Fig 06 is a sequence diagram of the message delivery process. Similar to the header syncing process, a source chain, a message relayer, and a target chain are involved. Following are the life cycle of a message delivery.
- The messages are generated and appended to the message queue on the source chain;
- The relayer fetches messages (by RPC) from the head of the queue along with their Merkle proofs and relays them to the target chain;
- The target chain verifies the received message with the Merkle proofs;
- After the verification, the target chain sends out a Confirm message;
- The relayer passes the Confirm message back to the source chain;
- A counterpart light client on the source verifies the Confirm message and delete the corresponding messages from the queue;
- In the end, the system distributes rewards among the relayers who contribute in the process.
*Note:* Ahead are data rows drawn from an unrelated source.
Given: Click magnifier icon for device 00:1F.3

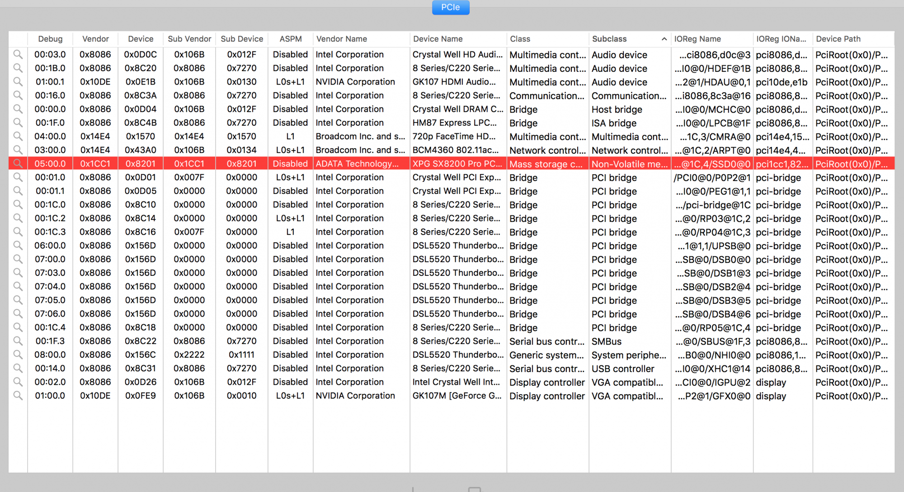Looking at the screenshot, I should click(18, 341).
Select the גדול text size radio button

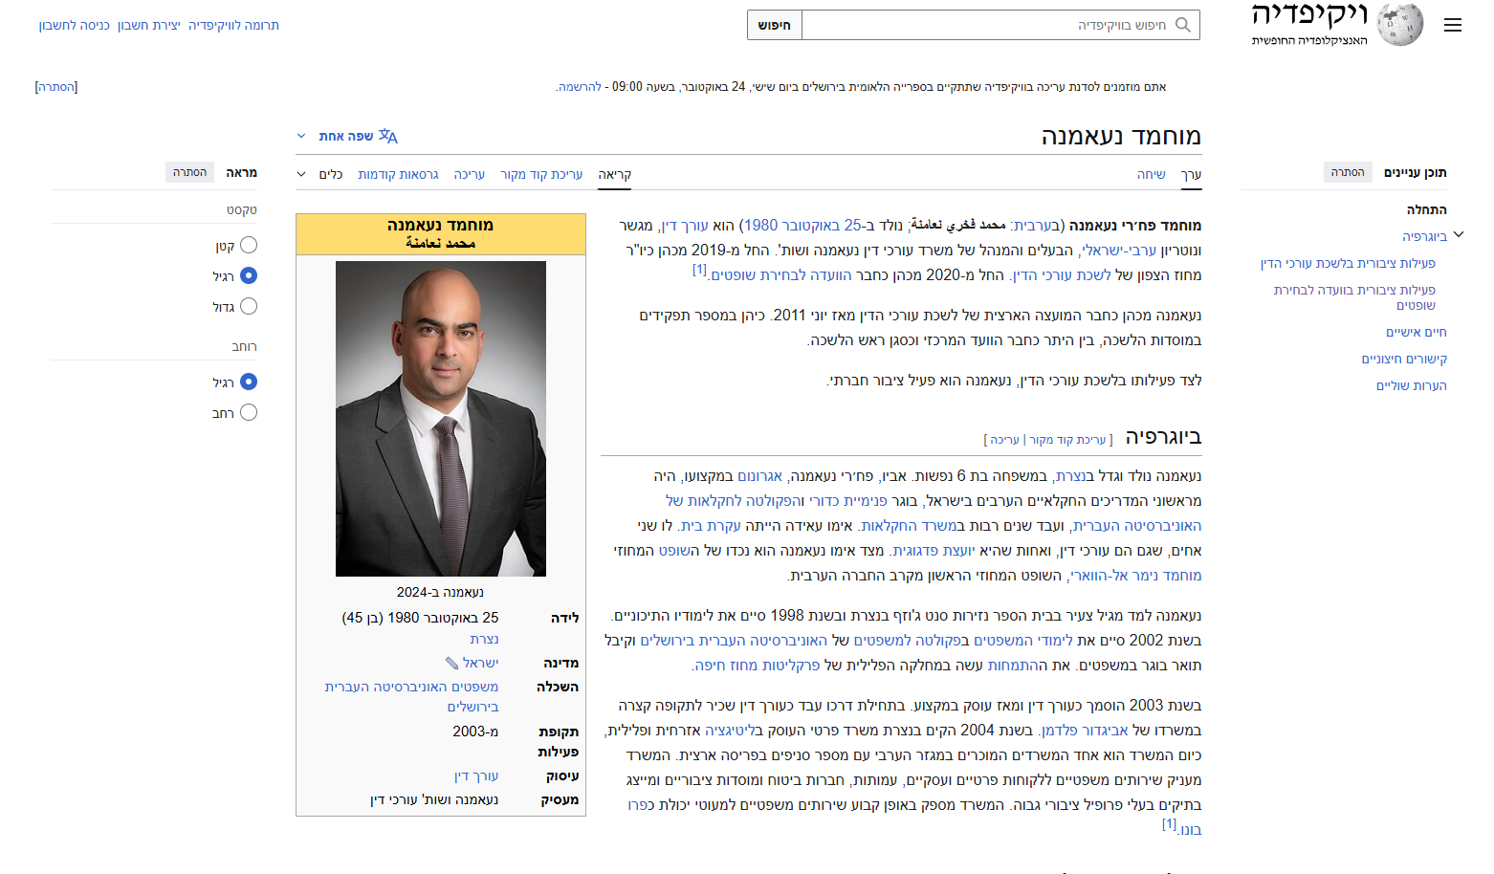[249, 306]
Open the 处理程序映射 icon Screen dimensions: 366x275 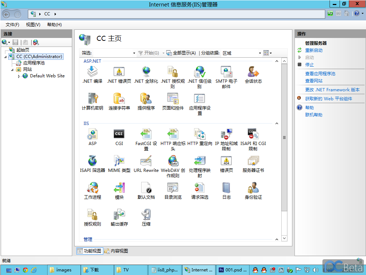coord(199,161)
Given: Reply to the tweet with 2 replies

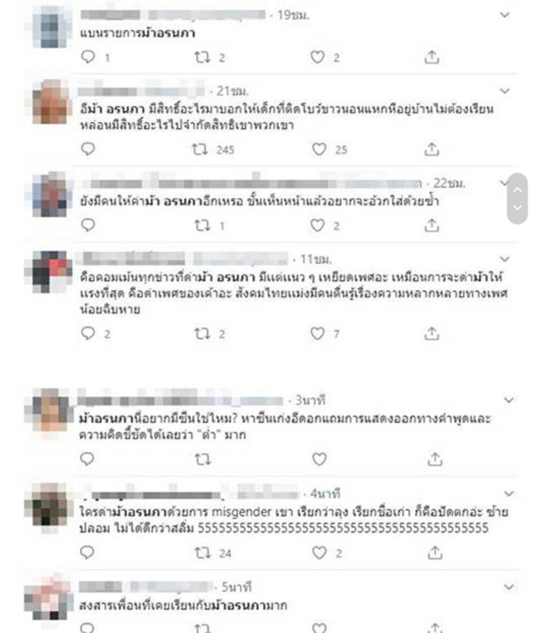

OutboundLane and InboundLane and are a pair of essential concepts. OutboundLane is on the source chain and responsible for maintaining the queue of the messages for delivery, while InboundLane is on the source chain and responsible for receiving messages forwarded by relayers. The payload of the message is nothing more than a sequence of bytes. The message layer does not care about interpreting these bytes in any semantics or application sense, thus decoupling from the application layer.
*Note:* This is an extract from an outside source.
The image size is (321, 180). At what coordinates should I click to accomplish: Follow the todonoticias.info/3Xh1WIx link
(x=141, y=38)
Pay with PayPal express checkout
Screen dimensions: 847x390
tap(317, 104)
One thing to note is that there is a nonce contained in the outbound data (the source chain) which can be used for sorting on the receiving end (the target chain) and preventing replay attacks. Similarly, a symmetric mechanism exists in the opposite direction (confirmation messages from the target to the source).
Mapping Token Protocol
This section will introduce an application built on top of the aforementioned infrastructure — Mapping Token Protocol. We need to answer a question first, What does the cross-chain transfer of assets mean exactly? Or how does it happen in essence?
Fig 7 depicts a typical solution that locks the tokens (backing) on the source chain and issues the corresponding tokens (issuing) on the target chain atomically. The mapping token issued on the target chain may circulate from one holder to another. However, whoever holds the the mapping token is entitled to claim and draw the locked token on the source chain. Theoretically, tokens can be fungible (ERC20) or non-fungible (ERC721) or any other types of assets, because the message layer does not impose any restrictions on the payload’s content.
Fig 8 illustrates the four types of transactions related to Cross-chain transfer. The Issue in the top-right quadrant reflects the key points the we have introduced so far. When a requestor performs a cross-chain transfer, what happens under the hood is as follows:
- The asset on the source chain is locked by the backing module;
- After the locking transaction is included in a block and finalized, the header relayer delivers the corresponding header and the the transaction proof to the target chain;
- Meanwhile the message relayer delivers the message of the locking transaction to the target chain;
- Once the light client on the target chain finishes the verification of the locking message, the issuing module transfer the mapping token (asset) to a specified address.
Prospect of Darwinia Bridge Network
Finally, we introduce the concept of the Darwinia Bridge Network. If we build a bridge for each pair of blockchains, the number of bridges would be $O(n²)$. However, if we can build a bridge between Darwinia and every other blockchain and Darwinia serves as a hub, we can avoid a lot of reinvent-the-wheels work, and the complexity becomes $O(n)$. Fig 9 is the snapshot of the bridge network we have built so far. There are bi-directional bridges, such Ethereum<>Darwinia and Crab<>Darwinia(Substrate-to-Substrate), and uni-directional bridges, such as Kusama>Crab (Relaychain). We will build a Darwina<>BSC bridge in the near future. In the long run, as the number and types of blockchains and bridges grow, we might have a routing mechanism for cross-chain interoperability similar to what we have on the Internet.